Hace menos de un año que Bruselas ponía en marcha un paquete de aranceles a la industria china nunca visto. Como consecuencia de estos aranceles algunas marcas como MG tienen que pagar hasta un 47 % extra por cada coche eléctrico que vende en territorio comunitario.
Una situación insostenible que las marcas chinas están sorteando vendiendo coches híbridos, cuyos aranceles son mucho más bajos. Con estos aranceles Bruselas intentaba poner una barrera de acceso a la industria del automóvil china en nuestro país, pero no solo no han valido de nada, sino que lo único que han logrado es que las ventas de coches europeos en China estén por los suelos.
Hay que tener en cuenta que hasta el 50 % de ingresos de algunos grupos como VW viene de sus ventas en China, por lo que hay que ser consciente de la gravedad de la situación para la industria europea cada vez que se pone sobre la mesa la palabra arancel.

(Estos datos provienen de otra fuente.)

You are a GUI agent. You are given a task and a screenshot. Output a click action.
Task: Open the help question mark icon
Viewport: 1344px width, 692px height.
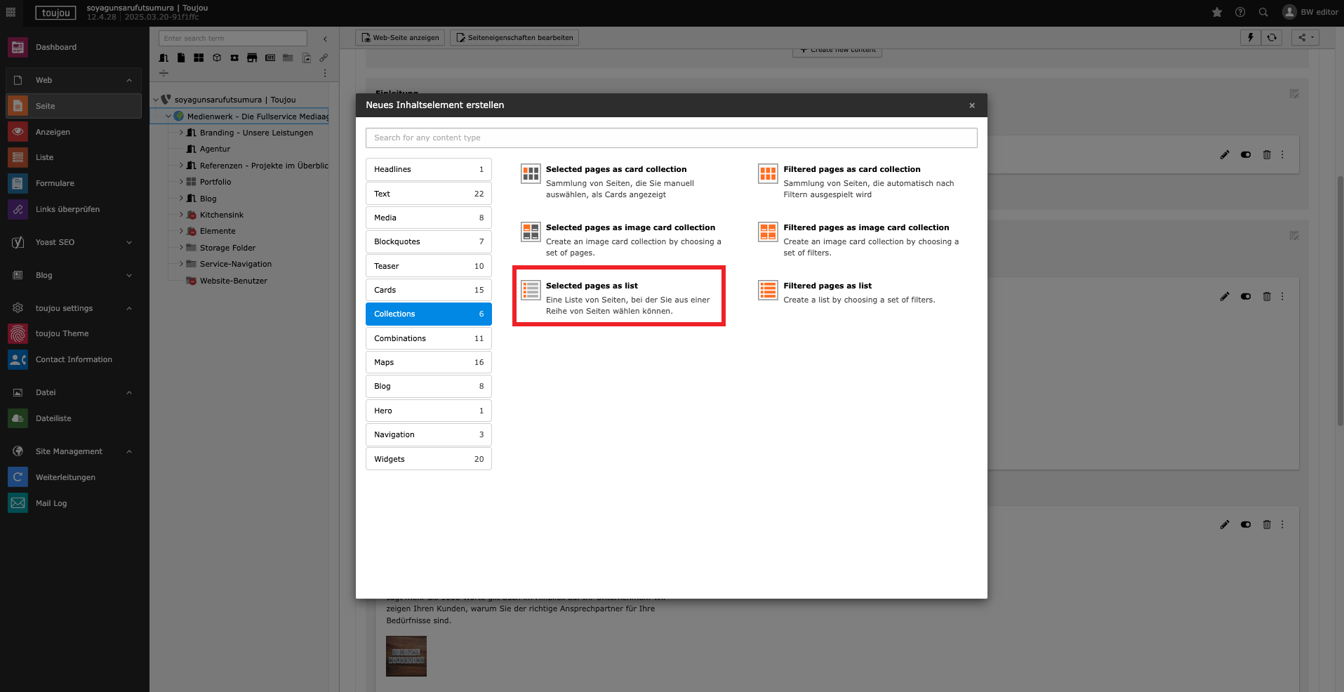1240,12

Tras el escaso éxito de los aranceles, Bruselas optó por asistir a la industria europea con ayudas directas en positivo, un plan sin fisuras que consiste en favorecer a todas las marcas, europeas y no europeas, que fabriquen en territorio comunitario, para lo que la clave está en poner en marcha ayudas a las marcas con fábrica en Europa, incluidas las chinas.
En este caso el cartucho de Europa pasa por aprovechar que por ahora solo hay una fábrica de coches chinos en Europa, en concreto la de BYD en Hungría, que acaba de entrar en funcionamiento. El plan de Bruselas es precisamente hacer un traje a la medida a la industria europea bajo la etiqueta Made in Europe, que va a ser muy difícil de conseguir para los fabricantes chinos, al menos por el momento.
Este Made in Europe quiere evitar que las plantas en las que se ensamblan coches, como la de Ebro en Zona Franca, sirvan para acogerse al made in Europe, de forma que el plan es que hasta el 70 % de la producción de los vehículos sea local, es decir se trata de que tanto la manufactura del coche como la de sus componentes sean producidos en Europa.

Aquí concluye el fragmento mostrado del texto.